[Provided records]:
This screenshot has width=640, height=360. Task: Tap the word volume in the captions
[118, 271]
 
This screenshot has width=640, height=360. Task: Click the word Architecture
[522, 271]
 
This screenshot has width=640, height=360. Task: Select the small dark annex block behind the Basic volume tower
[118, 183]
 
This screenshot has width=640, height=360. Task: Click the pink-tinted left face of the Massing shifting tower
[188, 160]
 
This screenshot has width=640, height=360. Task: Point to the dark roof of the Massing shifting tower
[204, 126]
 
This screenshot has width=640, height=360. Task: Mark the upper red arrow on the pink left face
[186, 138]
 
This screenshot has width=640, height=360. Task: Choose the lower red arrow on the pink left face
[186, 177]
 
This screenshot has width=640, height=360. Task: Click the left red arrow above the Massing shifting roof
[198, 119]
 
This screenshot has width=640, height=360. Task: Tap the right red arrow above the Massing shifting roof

[Task details]: Reproduce all of the records above line for line, with no changes to any wording, number, or punctuation.

[Task output]:
This screenshot has width=640, height=360. Task: Tap the word volume in the captions
[118, 271]
 
This screenshot has width=640, height=360. Task: Click the word Architecture
[522, 271]
 
This screenshot has width=640, height=360. Task: Select the small dark annex block behind the Basic volume tower
[118, 183]
 
This screenshot has width=640, height=360. Task: Click the pink-tinted left face of the Massing shifting tower
[188, 160]
 
This screenshot has width=640, height=360. Task: Point to the dark roof of the Massing shifting tower
[204, 126]
 
This screenshot has width=640, height=360. Task: Mark the upper red arrow on the pink left face
[186, 138]
 
This screenshot has width=640, height=360. Task: Choose the lower red arrow on the pink left face
[186, 177]
 
This screenshot has width=640, height=360. Task: Click the left red arrow above the Massing shifting roof
[198, 119]
 
This screenshot has width=640, height=360. Task: Tap the right red arrow above the Massing shifting roof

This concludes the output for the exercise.